What the exercise asks
All entries must be returned precisely as they appear.

Information shown
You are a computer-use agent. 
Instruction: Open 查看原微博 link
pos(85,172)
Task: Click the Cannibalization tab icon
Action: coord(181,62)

Written response
You are a computer-use agent. 
Instruction: Open 查看原微博 link
pos(85,172)
Task: Click the Cannibalization tab icon
Action: coord(181,62)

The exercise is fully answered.